= PROBLEM 1 =
Gather every line of the records that contains the word "tool", and copy each of those lines in full.

In recent years much has been written about non-white women and men’s participation in the various revolutions.8 Even if this literature were to be doubled or tripled, however, without renewed thinking about the concept of revolution, a reconstruction of lost pieces of the puzzle will not shake the idea of regime that has been stabilized out of the existing concept of revolution. Construction of a new regime means demarcating the sphere of sovereignty, declaring the end of revolution and establishing who is entitled to citizenship and who is not.9 A new conceptualization of revolution must then account for these three factors: space, time and body politic, and for the great power of those oppressive regimes that were constructed out of the eighteenth-century revolutions to render self-evident the identification of revolution with self-determination and liberty. Regime change is actually limited to the plane of ruling power and its institutions. The differential body politic of the governed people became irrelevant to a conceptualization of regime and revolution. The time has come, then, to think the concept of revolution out of the ongoing distress of flawed civil existence under those democratic regimes that were produced by the great revolutions of the eighteenth century and out of the regime-made disasters they have never ceased to produce while disseminating their mission throughout the world to overcome dark regimes.10

Restoring the concept of revolution and its uses from the writing of several major thinkers of revolution has enabled me to ground my assumption that revolution is a distinct type of concept that, paradoxically, is not civil. This is an inflexible concept, even fossilized, not transformed by the phenomenal world. Rather, transformations are observed and measured in its light, as if it were a touchstone. “This is not a revolution,” Hannah Arendt would say of the French Revolution, while hailing the American one.11 “This is not a revolution,” Domenico Losurdo would say of the American Revolution and praise the French one.12 The fossilized structure of the concept brings it closer to an idea in its Platonic sense and turns it into what I propose to call an ideic-concept. Again, a wide range of revolutionary phenomena are doomed to fail in its embodiment. The negative judgment—“this is not revolution,” which the “connoisseurs” hurry to make before others—also helps to preserve the concept as an idea, shielded from phenomena that might distort it, and also helps preserve the phenomena in their minuteness, never really befitting the dimensions of the great idea.

One might be tempted to say that the ideic-concept is a-historical, and thus forget the historic conditions of its formation, the regime structure that was constructed as a new beginning for some and a new hell for others, especially for those who, with their body, gave revolution its popular image. Since the eighteenth century, the concept that was supposed to express the hope of rebels against oppressive regimes also became the one on whose behalf they continued to be oppressed. Had the concept of revolution not been a product of those powerful regimes erected in the eighteenth century, turning dominance, rule, and sovereignty into the horizon of political life, the concept of revolution would not have survived so long without enslavement, discrimination, and exploitation of others being conceptualized as its integral part, a direct result of revolutionary ruling violence.13 The two great revolutions of the eighteenth century enabled an anti-monarchy, white-male minority to obtain a better-ordered domination of the masses and distill out of the body politic they had created the citizens whose right to self-determination and sphere of agreement became the very heart of revolutionary legacy and regime. In the political entities that were produced by those regimes—the “passive citizen” of the French Revolution who had not yet ripened politically, the “refugee,” the “infiltrator,” “stateless” or “document-less”—they saw a problem to be solved and shirked their responsibility for its creation. Thus, instead of the self-rule of a civil minority appearing as responsible for the creation of millions of oppressed, exploited, enslaved people, refugees and other kinds of “superfluous” humans, it established itself as the embodiment of the law and people’s self-rule.

= PROBLEM 2 =
Summarize the passage on the concept of revolution in two sentences.

= DATA SUPPLIED =
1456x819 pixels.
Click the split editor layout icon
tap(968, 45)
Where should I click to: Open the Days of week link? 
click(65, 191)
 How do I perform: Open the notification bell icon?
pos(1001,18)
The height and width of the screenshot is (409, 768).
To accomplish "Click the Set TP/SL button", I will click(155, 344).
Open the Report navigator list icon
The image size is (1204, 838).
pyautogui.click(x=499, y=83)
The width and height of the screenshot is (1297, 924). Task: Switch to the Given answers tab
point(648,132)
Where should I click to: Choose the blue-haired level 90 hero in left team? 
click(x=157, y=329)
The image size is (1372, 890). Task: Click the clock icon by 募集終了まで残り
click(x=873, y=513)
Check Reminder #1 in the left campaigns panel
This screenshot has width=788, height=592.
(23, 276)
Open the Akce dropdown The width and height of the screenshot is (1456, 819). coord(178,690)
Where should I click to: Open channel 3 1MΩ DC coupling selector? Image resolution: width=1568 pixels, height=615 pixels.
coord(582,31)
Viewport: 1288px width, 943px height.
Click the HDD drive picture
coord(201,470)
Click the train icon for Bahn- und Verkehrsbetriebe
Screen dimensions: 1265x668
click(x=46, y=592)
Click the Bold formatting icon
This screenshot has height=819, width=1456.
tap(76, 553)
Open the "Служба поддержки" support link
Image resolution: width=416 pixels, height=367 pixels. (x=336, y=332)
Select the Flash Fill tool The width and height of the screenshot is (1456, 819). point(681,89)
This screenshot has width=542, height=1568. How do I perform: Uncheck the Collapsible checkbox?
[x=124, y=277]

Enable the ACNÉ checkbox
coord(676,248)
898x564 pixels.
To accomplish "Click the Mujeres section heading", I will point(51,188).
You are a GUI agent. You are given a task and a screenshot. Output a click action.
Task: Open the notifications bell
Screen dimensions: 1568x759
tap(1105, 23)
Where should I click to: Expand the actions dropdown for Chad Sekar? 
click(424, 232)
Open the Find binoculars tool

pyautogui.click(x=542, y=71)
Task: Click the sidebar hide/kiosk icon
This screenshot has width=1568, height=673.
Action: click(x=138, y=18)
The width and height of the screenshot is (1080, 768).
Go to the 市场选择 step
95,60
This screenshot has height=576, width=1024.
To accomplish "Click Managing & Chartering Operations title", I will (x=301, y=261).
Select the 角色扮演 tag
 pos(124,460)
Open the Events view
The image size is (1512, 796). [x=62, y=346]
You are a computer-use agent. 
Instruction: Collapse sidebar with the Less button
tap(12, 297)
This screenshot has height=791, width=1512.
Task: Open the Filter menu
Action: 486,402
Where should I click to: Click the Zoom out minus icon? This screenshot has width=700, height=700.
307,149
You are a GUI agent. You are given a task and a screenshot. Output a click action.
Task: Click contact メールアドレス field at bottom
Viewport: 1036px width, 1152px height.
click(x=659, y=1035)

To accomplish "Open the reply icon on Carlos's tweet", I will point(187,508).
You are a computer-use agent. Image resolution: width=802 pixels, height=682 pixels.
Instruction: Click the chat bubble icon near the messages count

= OUTPUT 1 =
Select the Flash Fill tool The width and height of the screenshot is (1456, 819). point(681,89)
Open the Find binoculars tool

= OUTPUT 2 =
The passage argues that revolution has become a fixed, almost Platonic "ideic-concept" against which events are measured, so that a wide range of revolutionary phenomena fail to match it and are dismissed with the judgment "this is not a revolution." It holds that this concept took shape within the regimes built out of the eighteenth-century revolutions, which let an anti-monarchy, white-male minority dominate the masses and present itself as the embodiment of law and self-rule while shirking responsibility for the oppressed, enslaved, and stateless people those regimes produced.